* begin *

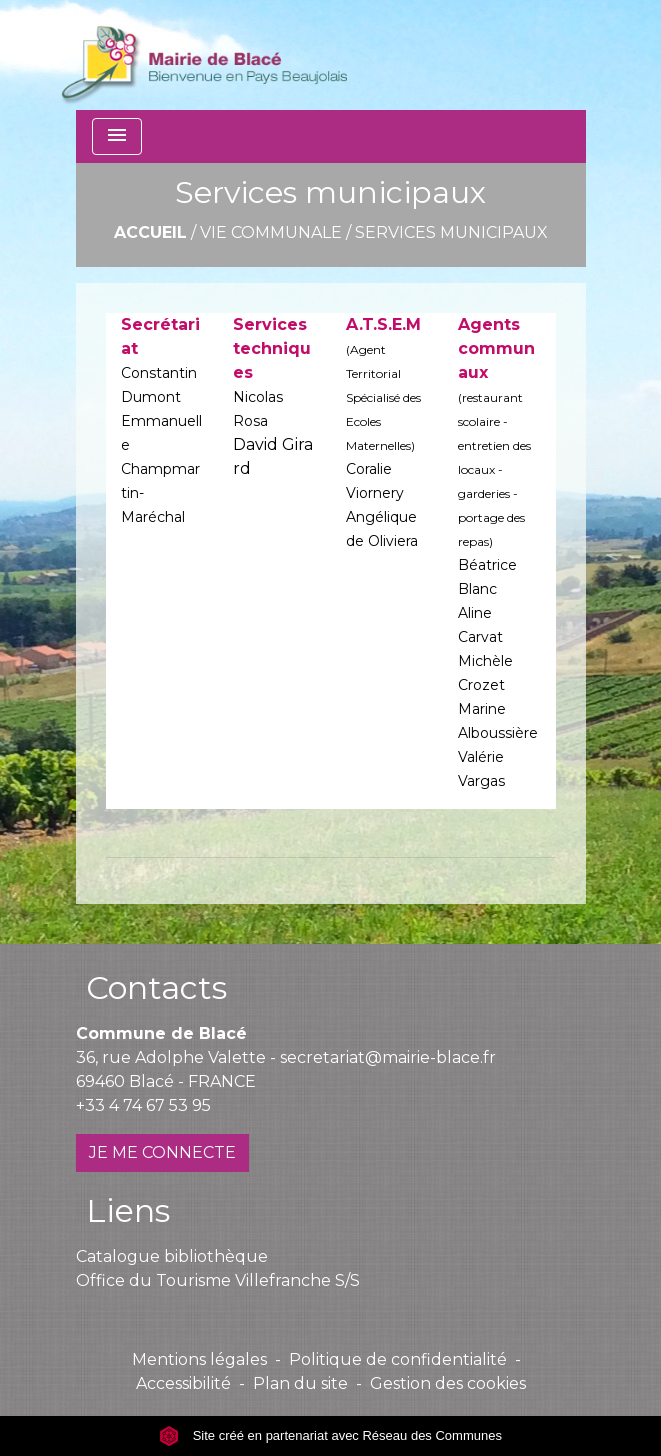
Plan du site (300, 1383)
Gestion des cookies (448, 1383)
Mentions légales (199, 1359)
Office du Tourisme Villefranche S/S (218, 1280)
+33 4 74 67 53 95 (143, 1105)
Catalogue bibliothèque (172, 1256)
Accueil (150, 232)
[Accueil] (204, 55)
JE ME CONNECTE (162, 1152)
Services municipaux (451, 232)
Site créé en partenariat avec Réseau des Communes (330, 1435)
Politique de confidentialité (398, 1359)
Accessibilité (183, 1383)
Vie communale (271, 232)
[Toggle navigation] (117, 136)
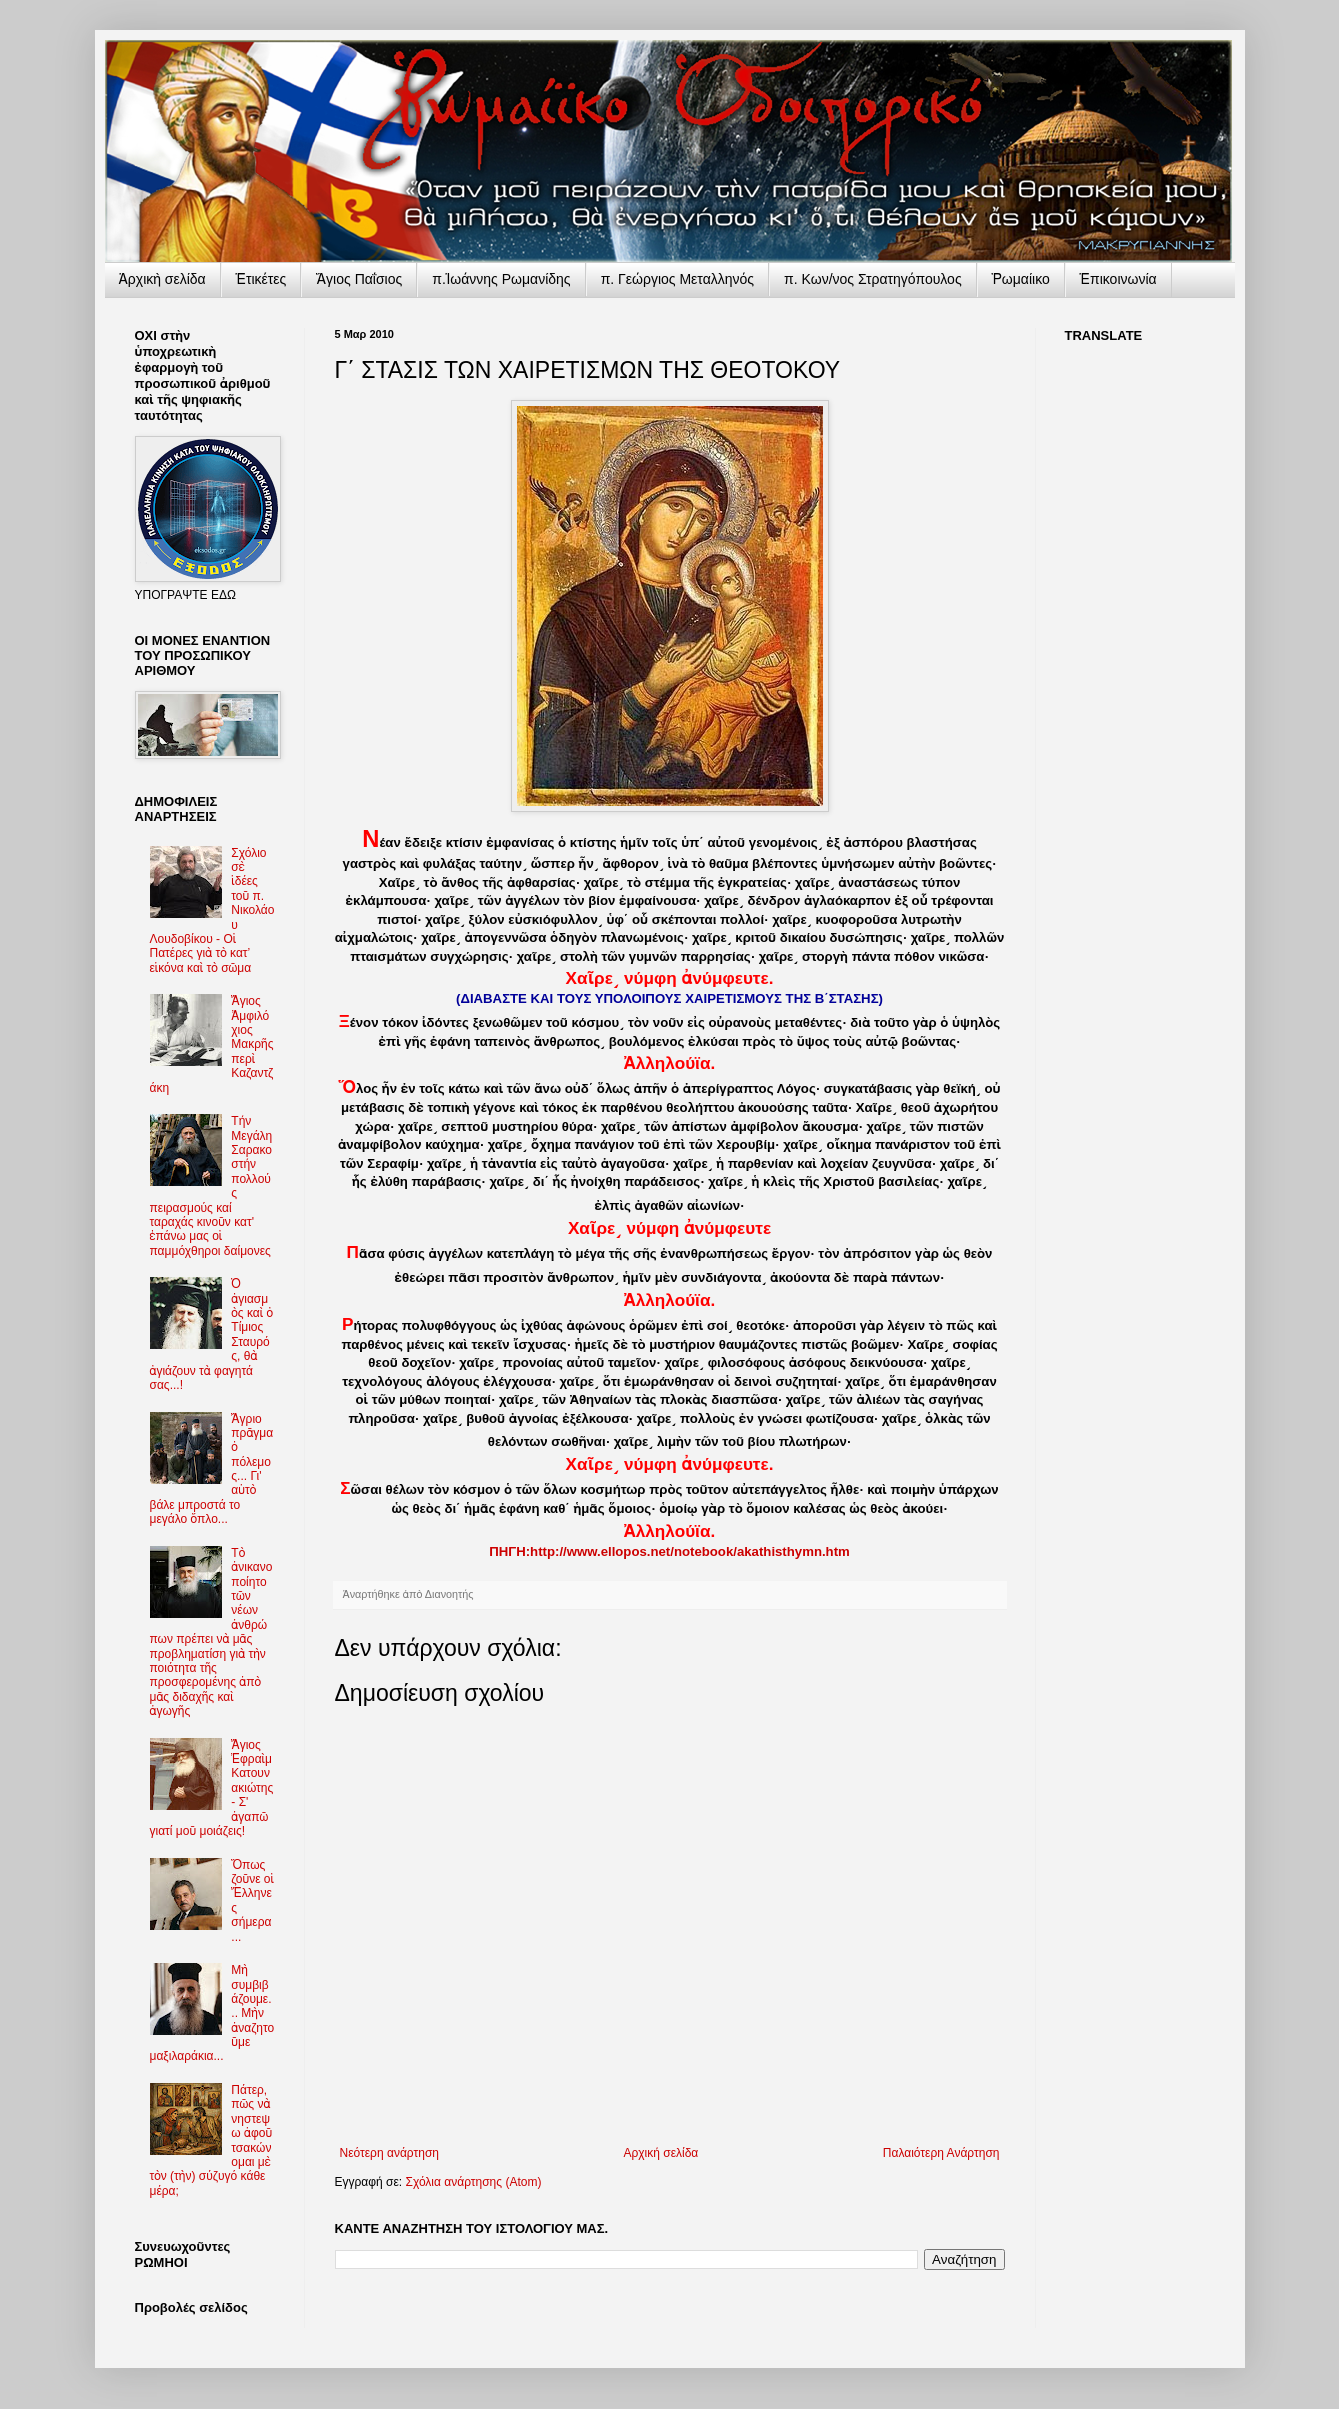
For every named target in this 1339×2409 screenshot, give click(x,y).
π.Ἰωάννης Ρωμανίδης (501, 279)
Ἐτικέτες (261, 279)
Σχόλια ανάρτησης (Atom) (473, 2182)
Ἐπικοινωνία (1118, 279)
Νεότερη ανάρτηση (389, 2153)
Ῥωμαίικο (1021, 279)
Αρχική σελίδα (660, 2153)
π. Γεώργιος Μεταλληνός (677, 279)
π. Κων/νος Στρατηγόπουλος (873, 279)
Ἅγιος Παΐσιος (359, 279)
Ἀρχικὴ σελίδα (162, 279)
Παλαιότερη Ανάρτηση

* end *

Rewrite every line of the items above, replacing "Accueil" with "Page d'accueil" and changing nothing else. Leave the pictures out of your answer.

Correct output
Plan du site (300, 1383)
Gestion des cookies (448, 1383)
Mentions légales (199, 1359)
Office du Tourisme Villefranche S/S (218, 1280)
+33 4 74 67 53 95 (143, 1105)
Catalogue bibliothèque (172, 1256)
Page d'accueil (150, 232)
[Page d'accueil] (204, 55)
JE ME CONNECTE (162, 1152)
Services municipaux (451, 232)
Site créé en partenariat avec Réseau des Communes (330, 1435)
Politique de confidentialité (398, 1359)
Accessibilité (183, 1383)
Vie communale (271, 232)
[Toggle navigation] (117, 136)
For every named target in this 1339×2409 screenshot, give click(x,y).
π.Ἰωάννης Ρωμανίδης (501, 279)
Ἐτικέτες (261, 279)
Σχόλια ανάρτησης (Atom) (473, 2182)
Ἐπικοινωνία (1118, 279)
Νεότερη ανάρτηση (389, 2153)
Ῥωμαίικο (1021, 279)
Αρχική σελίδα (660, 2153)
π. Γεώργιος Μεταλληνός (677, 279)
π. Κων/νος Στρατηγόπουλος (873, 279)
Ἅγιος Παΐσιος (359, 279)
Ἀρχικὴ σελίδα (162, 279)
Παλαιότερη Ανάρτηση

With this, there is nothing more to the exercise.